Data for analysis START

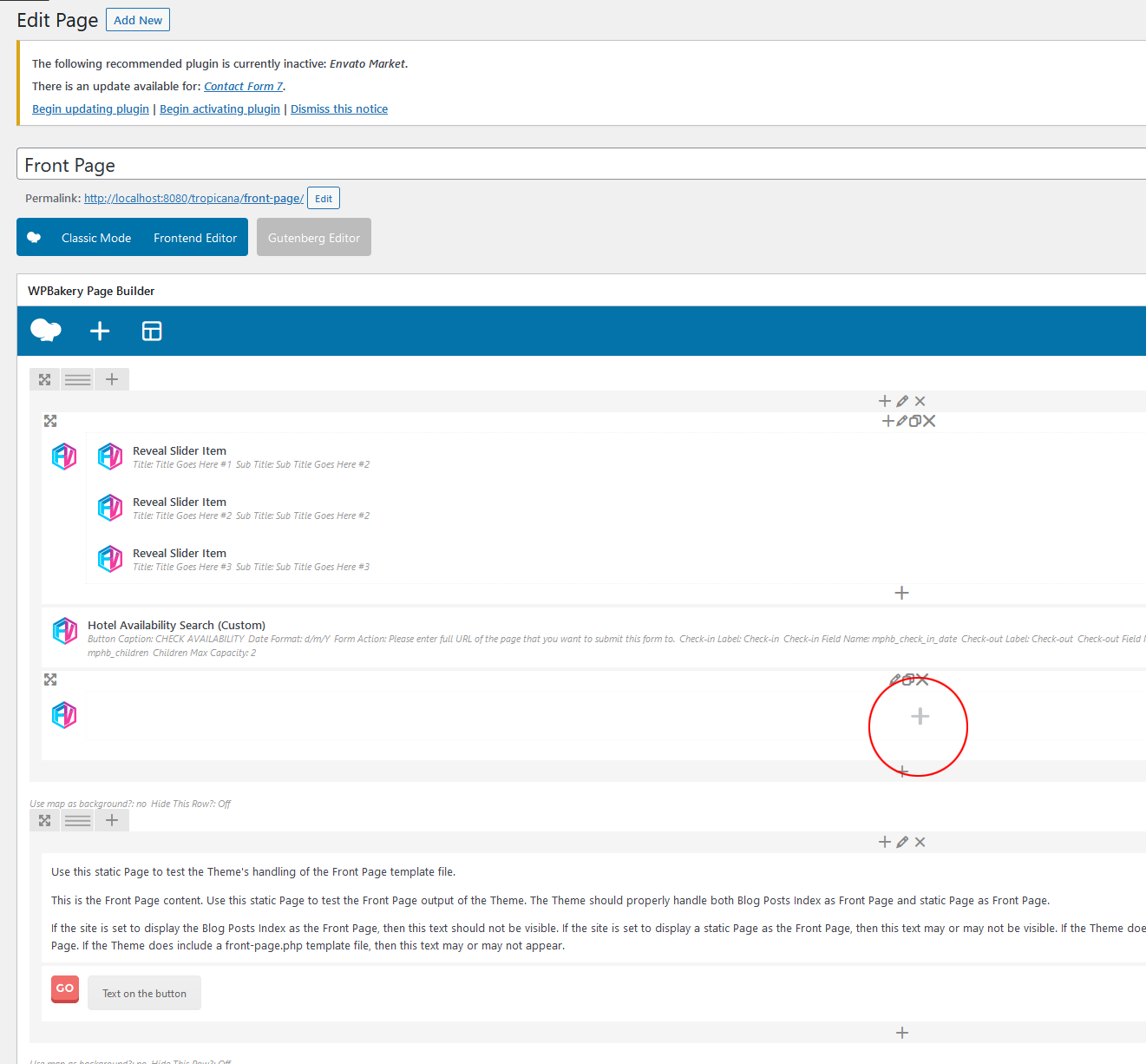
Task: Delete the column in the second row
Action: pyautogui.click(x=920, y=842)
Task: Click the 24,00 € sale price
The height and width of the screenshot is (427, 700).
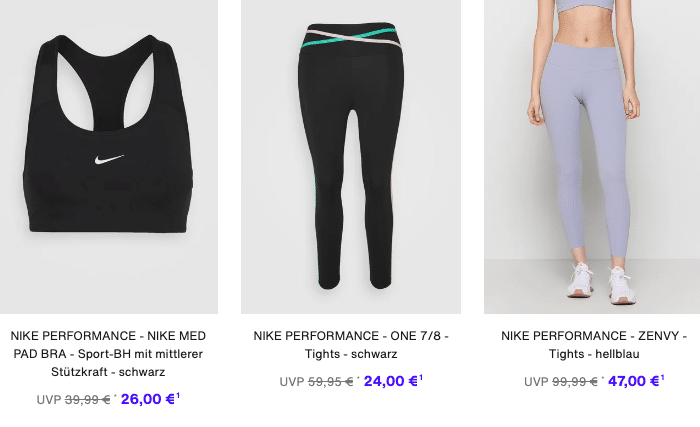Action: pos(391,381)
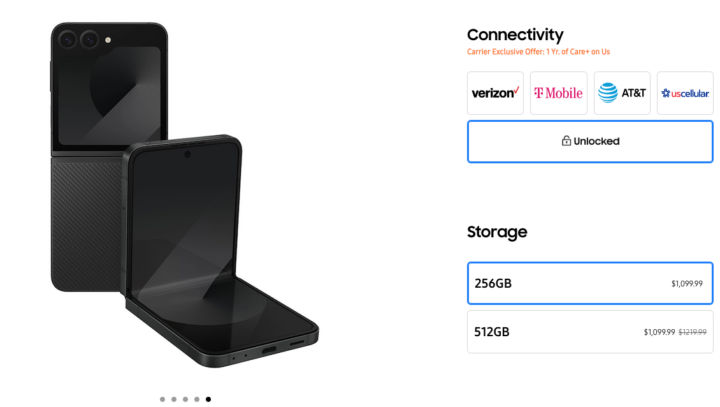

Data for analysis END

- [Directions for this task]: Skipping any pictures, copy the line that holds "Task: Click the 24,00 € sale price" and each line after it through the last line of the records, unchanged, and no other lines.

- [Task answer]:
Task: Click the 24,00 € sale price
The height and width of the screenshot is (427, 700).
Action: pos(391,381)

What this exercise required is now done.